Atomico’s latest report on the European tech scene found that there are now 99 unicorns on the continent and there has been a surge in purpose-driven businesses.
Today (21 November), venture capital firm Atomico published its annual report, The State of European Tech 2019. The report revealed that there are now 99 VC-backed companies in Europe that have achieved a valuation of more than $1bn, up from 85 unicorns in 2018, while a total of $34.3bn has been invested across the continent so far this year.
Of the top 10 countries with billion-dollar tech success stories, Ireland ranks in eighth place. Ahead of Ireland are the UK, Germany, France, Sweden, the Netherlands, Switzerland and Denmark.
Of more than 1,200 founders Atomico surveyed across Europe for the report, 50pc of these were first-time founders.
Only 21pc of the founders that responded to the survey identified as female. Atomico noted that $92 out of every $100 invested in Europe in 2019 went to founding teams that are all men, which is unchanged since 2018. For every woman executive in European tech, there are 12 men executives, the report stated.
When it came to Irish founders, the survey found that out of 99 respondents, 73 were male founders and 25 were female founders.
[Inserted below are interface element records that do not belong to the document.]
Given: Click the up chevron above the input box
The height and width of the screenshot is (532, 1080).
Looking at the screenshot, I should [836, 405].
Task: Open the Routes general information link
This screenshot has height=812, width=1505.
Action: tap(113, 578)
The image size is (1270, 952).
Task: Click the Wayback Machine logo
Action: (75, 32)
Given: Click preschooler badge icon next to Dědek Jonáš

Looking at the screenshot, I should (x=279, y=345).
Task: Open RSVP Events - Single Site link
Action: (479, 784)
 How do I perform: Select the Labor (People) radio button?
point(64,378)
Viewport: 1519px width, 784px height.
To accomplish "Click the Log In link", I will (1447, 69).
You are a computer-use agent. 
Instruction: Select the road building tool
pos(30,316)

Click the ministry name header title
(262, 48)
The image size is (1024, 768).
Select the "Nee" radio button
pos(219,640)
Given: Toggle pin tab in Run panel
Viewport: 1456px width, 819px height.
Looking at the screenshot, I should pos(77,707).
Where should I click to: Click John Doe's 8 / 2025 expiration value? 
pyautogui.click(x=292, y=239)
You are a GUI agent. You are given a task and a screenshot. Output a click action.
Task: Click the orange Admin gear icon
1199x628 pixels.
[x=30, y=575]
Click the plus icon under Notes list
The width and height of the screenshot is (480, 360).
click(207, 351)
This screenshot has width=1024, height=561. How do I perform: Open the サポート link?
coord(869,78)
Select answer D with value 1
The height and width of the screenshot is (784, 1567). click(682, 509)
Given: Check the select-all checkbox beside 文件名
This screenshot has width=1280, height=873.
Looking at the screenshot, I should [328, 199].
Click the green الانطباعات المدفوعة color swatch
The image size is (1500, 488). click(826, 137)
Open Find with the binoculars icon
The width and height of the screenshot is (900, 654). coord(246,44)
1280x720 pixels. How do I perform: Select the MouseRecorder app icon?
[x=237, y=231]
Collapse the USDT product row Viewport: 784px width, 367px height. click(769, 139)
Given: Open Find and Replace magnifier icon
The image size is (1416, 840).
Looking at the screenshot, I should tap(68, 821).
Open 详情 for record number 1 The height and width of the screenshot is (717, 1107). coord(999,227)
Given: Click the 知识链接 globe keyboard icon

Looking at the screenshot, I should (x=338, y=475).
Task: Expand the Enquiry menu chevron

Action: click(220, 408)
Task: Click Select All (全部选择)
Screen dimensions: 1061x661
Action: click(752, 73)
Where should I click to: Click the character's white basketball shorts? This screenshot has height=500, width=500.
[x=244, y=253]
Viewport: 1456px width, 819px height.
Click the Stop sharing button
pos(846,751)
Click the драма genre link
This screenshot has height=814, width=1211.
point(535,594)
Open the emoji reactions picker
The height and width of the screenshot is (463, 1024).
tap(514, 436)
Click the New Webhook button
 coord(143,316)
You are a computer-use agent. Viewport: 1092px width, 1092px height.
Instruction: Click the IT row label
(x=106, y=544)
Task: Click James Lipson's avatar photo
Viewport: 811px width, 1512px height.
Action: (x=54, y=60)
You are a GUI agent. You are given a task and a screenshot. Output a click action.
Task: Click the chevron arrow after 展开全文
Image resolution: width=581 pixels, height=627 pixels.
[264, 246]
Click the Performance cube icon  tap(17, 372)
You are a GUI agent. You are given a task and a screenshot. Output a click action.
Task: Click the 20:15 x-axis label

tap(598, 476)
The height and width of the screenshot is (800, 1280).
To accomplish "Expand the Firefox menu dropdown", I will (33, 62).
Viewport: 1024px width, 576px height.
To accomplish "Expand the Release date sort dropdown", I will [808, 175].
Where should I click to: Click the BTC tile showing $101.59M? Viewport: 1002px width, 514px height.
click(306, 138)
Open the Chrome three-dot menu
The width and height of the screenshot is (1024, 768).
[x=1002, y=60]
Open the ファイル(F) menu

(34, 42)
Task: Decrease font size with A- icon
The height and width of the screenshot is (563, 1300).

There were no non-binary founders, and one person selected the option ‘prefer not to say’.
In the regions surveyed, which includes the UK and Ireland, the Nordics, France, Benelux and others, there were no founders who identified as non-binary.
Of all respondents, including founders, employees and venture capitalists, as well as people in many other roles, 81pc said that their ethnicity was white or Caucasian. Around 6pc said that they were Asian, 2pc were Latinx and 1pc were black.
On the subject of gender and equality, Atomico said: “One of the most powerful reasons to be optimistic about the possibility of making and accelerating positive change towards a more diverse and inclusive European tech ecosystem is the large and growing number of initiatives working directly to achieve this goal.”
The report for 2019 highlighted the Dublin accelerator, Female High Fliers, as one such initiative. This 13-week accelerator programme is designed for early-stage start-ups and specifically addresses the challenges female entrepreneurs face.
Recently founded start-up representative group Scale Ireland also got a mention for the meetings it has held at senior levels to secure commitments to make rewarding start-up talent a priority. The report recognised the broadening scope of the employee ownership scheme in Ireland and the full scale review of the existing framework that is due next year.
Martin Mignot from Index Venture Partners said: “Based on our experience working with entrepreneurs around the world, we strongly believe that fixing stock option policies will have material impact on the ability of start-ups to grow and create tech giants on par with those emerging from the US and China.”
According to data supplied to Atomico from DealRoom, Ireland has seen $441m in investment this year, which is down from $615m in 2018.
Purpose-driven tech start-ups
One of the themes highlighted in this year’s report is the spike in investment into European tech companies that are seeking to solve some of humanity’s most pressing problems, such as those listed in the United Nations Sustainable Development Goals.
Ireland is ranked in eighth place when it comes to the countries with the highest number of purpose-driven European tech companies.
The report said: “Looking on a relative basis, it’s clear that some countries are much more overweight towards purpose-driven tech companies when benchmarked against their overall share of all European tech companies.
“Sweden, for example, is home to nearly 10pc of purpose-driven tech companies, but accounts for only 4.3pc of all European tech companies.”
Overall, Dublin is home to 2.8pc of Europe’s tech start-ups, but the city also hosts 1.5pc of the continent’s purpose-driven tech companies.
While purpose-driven businesses are certainly having a moment, the most prosperous industry in this year’s report was fintech. Behind that was enterprise software, health, energy and transportation.
In the fintech space alone, European companies have raised $25bn since 2015, and it is area that has continually risen since 2015.